One of the systems beetles are bringing down are stands of long-lived and ecologically important whitebark pine that typically grow at high elevations and, as Nikiforuk writes, “glues together the alpine world and nourishes a remarkable community of animals and people.” The high-energy whitebark pine seeds are an important food source for grizzly bears, Clark’s nutcrackers, squirrels and people.

With rising temperatures and no fire, whitebark pine, a key-note species which also helps to keep soil, snow and moisture in the alpine, has become susceptible to bark beetles, and the result has been devastating. By 2010, researchers in the Greater Yellowstone region reported mountain pine beetles had killed more than half of the whitebark pine. In B.C., it’s even worse: 85 per cent of whitebark pine has died.

“Who knows where we go from here?” Nikiforuk said. “Climate change is going to bring us more unpredictability and volatility and that is going to affect all of us and small and improbable characters on the landscape are going respond to climate change in ways that we never predicted or anticipated.

Empire of the Beetle is a remarkable and powerful book. Nikiforuk’s thorough research and engaging style has pieced together a story that is both bizarre and frightening. It is heartbreaking to see the devastation bark beetles have unleashed on North America, but it is hard to pin this on the beetles.

Therein lies the most depressing part of this book – the constant reminder that we have done a beautiful job of providing the beetles with a sumptuous feast that may not end for some time.

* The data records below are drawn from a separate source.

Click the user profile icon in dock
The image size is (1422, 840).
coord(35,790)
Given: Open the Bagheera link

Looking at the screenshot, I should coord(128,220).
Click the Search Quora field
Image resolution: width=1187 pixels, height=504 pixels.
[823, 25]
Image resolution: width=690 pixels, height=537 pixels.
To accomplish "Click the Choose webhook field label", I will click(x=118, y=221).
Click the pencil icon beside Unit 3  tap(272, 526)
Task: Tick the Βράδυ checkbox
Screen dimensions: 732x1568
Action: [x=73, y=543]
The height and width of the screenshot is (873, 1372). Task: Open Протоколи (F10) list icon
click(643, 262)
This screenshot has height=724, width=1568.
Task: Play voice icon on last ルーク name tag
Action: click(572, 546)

Clearly, human folly is more to blame than the beetle.

“It’s important to remember,” Nikiforuk writes, “the experts point out that when beetles storm castles across a landscape, they are sending two crucial messages. The first is that change is not gradual. Big systems don’t fail slowly or fall apart in straight lines; they unexpectedly crash and burn. The second is that ‘insects are only what we see in the forest,’ advises Diana Six (entomologist and pathologist at University of Montana). ‘They are just responding to signals. They are not the cause. They are finishing the trees off. But the trees are being set up for them.’”

Empire of the Beetle: How Human Folly and a Tiny Bug Are Killing North America’s Great Forests, published by Greystone Books, retails for $19.95.